▼

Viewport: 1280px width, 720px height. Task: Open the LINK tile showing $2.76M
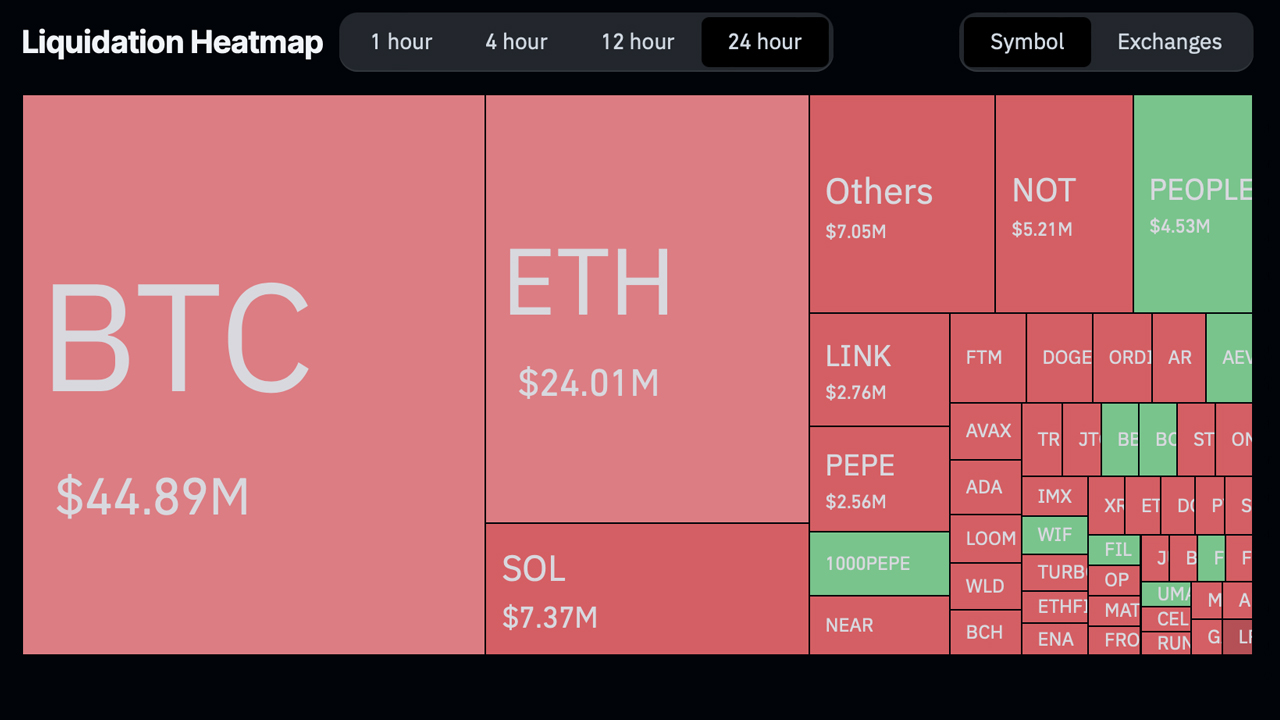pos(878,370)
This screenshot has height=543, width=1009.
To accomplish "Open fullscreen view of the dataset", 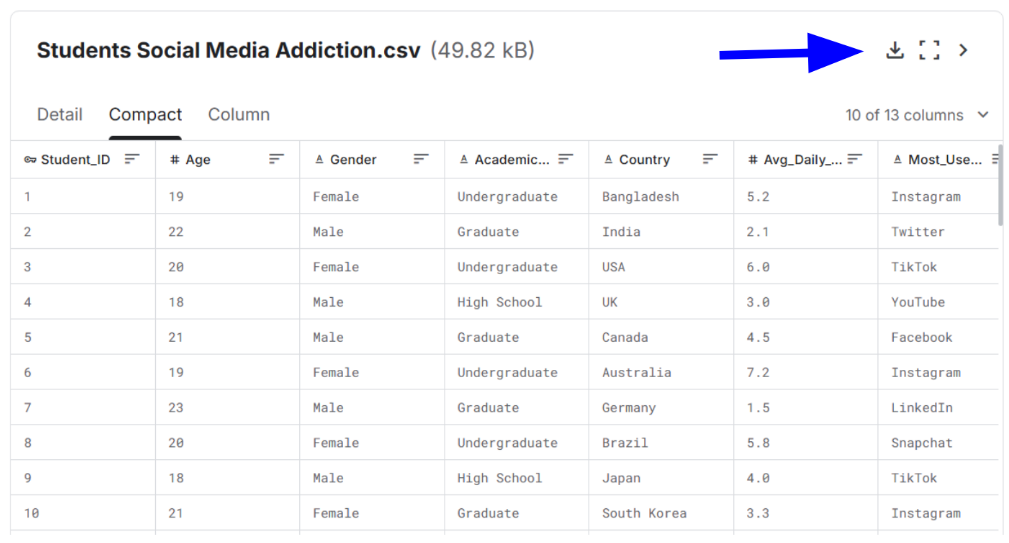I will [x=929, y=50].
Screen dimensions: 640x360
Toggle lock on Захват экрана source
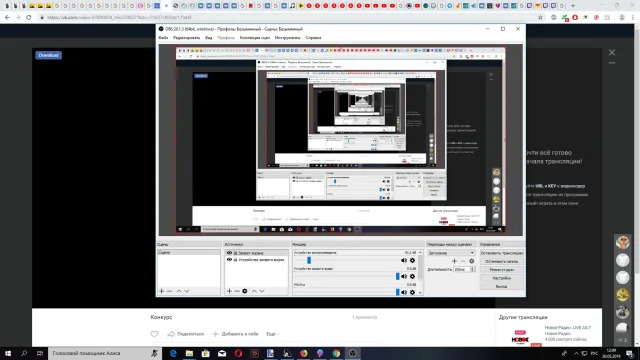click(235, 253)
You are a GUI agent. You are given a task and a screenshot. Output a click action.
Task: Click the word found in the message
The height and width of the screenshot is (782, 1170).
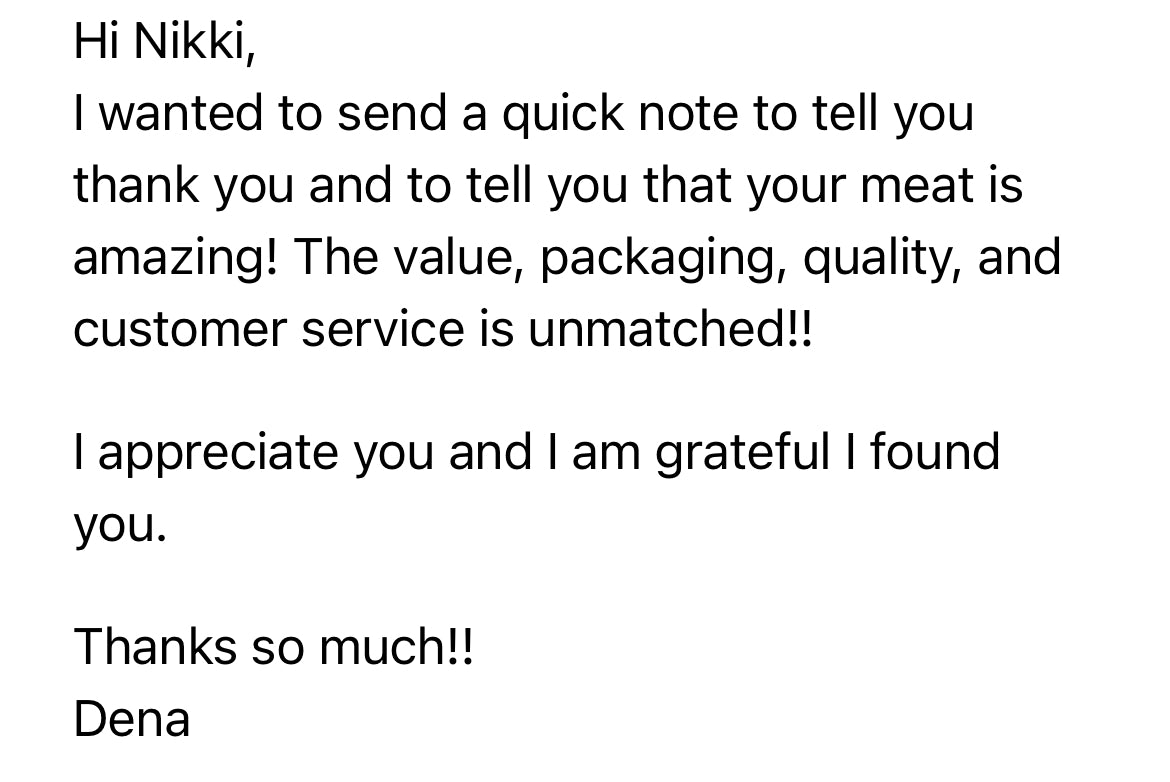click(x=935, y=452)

▲

Try it:
Your reply should consist solely of the lines from the one containing "Toggle lock on Захват экрана source" through the last line of the material, reproduced exactly and without pictures.

Reply to the exercise:
Toggle lock on Захват экрана source
click(235, 253)
You are a GUI agent. You are given a task and a screenshot. Output a click action.
Task: Click the word found in the message
The height and width of the screenshot is (782, 1170).
click(x=935, y=452)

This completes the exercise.